We have also considered the respondents’ argument that the ALJ erred in relying on White’s expert testimony because his opinions “simply are not valid.” Respondents’ Brief at 9. The extent of White’s knowledge of, and reliance on, the medical restrictions as opposed to the claimant’s anecdotal reports of her symptoms and her perceptions of her own limitations is a matter for the ALJ to consider in weighing the evidence. Industrial Commission v. Albo, 167 Colo. 467, 447 P.2d 1006 (1968) (expert’s reliance on incomplete medical history goes to the weight not admissibility of opinion testimony). It is evident from the order that she did so, and the respondents’ argument provides no basis for relief on appeal.
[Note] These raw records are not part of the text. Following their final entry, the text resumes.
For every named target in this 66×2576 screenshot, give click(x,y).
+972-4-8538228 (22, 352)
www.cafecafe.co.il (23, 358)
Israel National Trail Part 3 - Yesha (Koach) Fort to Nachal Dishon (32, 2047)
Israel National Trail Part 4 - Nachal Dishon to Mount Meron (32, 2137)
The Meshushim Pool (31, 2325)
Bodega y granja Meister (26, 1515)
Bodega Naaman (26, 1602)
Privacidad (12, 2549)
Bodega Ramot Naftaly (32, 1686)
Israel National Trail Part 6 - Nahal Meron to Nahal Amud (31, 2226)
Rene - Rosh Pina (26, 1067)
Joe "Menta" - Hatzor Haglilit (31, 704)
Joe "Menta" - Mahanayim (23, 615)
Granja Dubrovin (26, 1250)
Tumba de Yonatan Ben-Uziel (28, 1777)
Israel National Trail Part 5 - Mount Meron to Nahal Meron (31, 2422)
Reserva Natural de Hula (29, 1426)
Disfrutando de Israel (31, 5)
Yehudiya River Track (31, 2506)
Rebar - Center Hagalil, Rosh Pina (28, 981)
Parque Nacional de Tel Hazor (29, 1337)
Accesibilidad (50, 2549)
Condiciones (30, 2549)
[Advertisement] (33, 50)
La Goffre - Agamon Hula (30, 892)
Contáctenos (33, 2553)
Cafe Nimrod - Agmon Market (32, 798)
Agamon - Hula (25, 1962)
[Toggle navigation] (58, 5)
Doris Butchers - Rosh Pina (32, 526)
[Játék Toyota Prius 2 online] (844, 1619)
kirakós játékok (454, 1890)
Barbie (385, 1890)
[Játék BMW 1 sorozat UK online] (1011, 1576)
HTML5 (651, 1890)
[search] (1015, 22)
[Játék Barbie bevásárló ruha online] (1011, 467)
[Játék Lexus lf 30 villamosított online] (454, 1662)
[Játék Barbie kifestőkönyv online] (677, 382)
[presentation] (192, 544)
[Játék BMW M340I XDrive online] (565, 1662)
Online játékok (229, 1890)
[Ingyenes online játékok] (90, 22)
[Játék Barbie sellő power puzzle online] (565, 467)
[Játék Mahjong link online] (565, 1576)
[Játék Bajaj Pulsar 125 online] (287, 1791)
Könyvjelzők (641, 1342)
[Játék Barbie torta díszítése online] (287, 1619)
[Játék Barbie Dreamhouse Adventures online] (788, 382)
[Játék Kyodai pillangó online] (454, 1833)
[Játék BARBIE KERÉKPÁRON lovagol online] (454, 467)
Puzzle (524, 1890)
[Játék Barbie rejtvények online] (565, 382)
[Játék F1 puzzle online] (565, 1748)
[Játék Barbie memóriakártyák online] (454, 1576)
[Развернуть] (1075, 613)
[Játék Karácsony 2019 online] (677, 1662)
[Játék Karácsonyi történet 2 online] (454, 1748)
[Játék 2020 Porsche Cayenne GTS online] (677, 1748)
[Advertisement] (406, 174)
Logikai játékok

IT IS THEREFORE ORDERED that the ALJ’s order dated July 6, 2005, is affirmed.
INDUSTRIAL CLAIM APPEALS PANEL ____________________________________ Curt Kriksciun ____________________________________ Thomas Schrant
Marlene Arellano, Center, CO, Sandy Tonso, Canon Potato Company, Center CO, Legal Department, Pinnacol Assurance — Interagency Mail, Michelle L. LaForett, Esq. and Pepe J. Mendez, Esq., Denver, CO, (For Claimant).
Douglas P. Ruegsegger, Esq. and Michele Stark Carey, Esq., Denver, CO, (For Respondents).